About BridgeBio Pharma, Inc. 

BridgeBio is a biopharmaceutical company dedicated to discovering, developing, and delivering transformative medicines for patients living with genetic diseases and genetically defined cancers. Since our founding in 2015, we have built a diverse portfolio of more than 20 drug development programs, ranging from early discovery to late-stage clinical trials, across multiple therapeutic areas including precision oncology, cardiology, endocrinology, neurology, and renal disease. We have already achieved regulatory approval for three therapies and continue to advance promising science from academia into meaningful treatments for patients worldwide. 

Who We Are 

BridgeBio is a global biotechnology company with our Global Headquarters located in San Francisco, USA, and our International HQ located in Zug, Switzerland.
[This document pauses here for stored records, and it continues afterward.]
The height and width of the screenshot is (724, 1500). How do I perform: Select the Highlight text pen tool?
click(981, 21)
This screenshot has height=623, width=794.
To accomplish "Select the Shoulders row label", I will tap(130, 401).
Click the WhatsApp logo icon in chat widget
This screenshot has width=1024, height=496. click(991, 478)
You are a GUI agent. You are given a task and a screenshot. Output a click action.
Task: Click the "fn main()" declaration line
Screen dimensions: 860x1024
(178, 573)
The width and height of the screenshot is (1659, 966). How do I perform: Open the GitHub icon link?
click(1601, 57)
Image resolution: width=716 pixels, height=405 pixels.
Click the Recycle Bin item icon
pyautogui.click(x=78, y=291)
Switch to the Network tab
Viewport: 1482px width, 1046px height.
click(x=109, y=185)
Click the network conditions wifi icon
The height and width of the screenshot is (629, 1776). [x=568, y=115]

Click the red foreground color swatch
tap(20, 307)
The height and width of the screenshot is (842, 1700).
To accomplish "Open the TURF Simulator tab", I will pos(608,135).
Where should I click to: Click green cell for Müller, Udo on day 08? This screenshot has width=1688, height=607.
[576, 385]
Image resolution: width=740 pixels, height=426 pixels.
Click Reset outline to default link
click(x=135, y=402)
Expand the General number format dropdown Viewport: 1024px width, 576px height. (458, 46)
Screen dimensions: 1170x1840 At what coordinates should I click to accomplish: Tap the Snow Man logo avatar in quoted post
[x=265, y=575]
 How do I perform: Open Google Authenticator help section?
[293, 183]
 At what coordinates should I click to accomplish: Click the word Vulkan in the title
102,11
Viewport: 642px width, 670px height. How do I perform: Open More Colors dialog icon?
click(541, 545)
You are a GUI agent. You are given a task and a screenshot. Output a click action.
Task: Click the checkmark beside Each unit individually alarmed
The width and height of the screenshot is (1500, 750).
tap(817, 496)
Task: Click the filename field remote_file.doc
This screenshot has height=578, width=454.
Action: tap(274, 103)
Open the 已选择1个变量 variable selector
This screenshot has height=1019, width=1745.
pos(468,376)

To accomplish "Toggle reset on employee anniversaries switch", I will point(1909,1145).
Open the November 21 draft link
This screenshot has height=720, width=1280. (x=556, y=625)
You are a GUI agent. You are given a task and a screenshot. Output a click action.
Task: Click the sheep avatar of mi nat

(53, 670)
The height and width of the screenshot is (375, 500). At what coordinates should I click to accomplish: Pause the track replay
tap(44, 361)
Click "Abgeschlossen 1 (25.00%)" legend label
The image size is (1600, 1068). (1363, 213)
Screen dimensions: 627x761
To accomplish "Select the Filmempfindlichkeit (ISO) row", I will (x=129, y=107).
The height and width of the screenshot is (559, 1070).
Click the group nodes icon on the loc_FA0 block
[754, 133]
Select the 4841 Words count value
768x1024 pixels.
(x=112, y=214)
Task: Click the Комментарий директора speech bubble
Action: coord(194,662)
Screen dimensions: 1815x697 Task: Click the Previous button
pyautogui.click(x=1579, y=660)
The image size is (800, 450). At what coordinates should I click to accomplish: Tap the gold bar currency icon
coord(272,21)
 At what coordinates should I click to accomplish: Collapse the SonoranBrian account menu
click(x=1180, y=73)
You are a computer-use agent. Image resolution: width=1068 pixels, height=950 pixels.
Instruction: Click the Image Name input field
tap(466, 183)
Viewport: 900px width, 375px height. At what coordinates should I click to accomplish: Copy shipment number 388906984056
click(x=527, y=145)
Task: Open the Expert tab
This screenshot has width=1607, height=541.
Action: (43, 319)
Since establishing our European presence in 2021, we’ve been building empowered, high-performing teams across countries — with experienced colleagues who move quickly, take ownership, and are fueling the company’s international growth. 

At BridgeBio, you’ll find an energetic and collaborative culture where pragmatism meets bold decision-making. We embrace uncertainty with confidence, guided by our commitment to making a meaningful impact for patients. Our people are trusted and empowered, united by urgency, purpose, and the drive to advance science for patients around the world. 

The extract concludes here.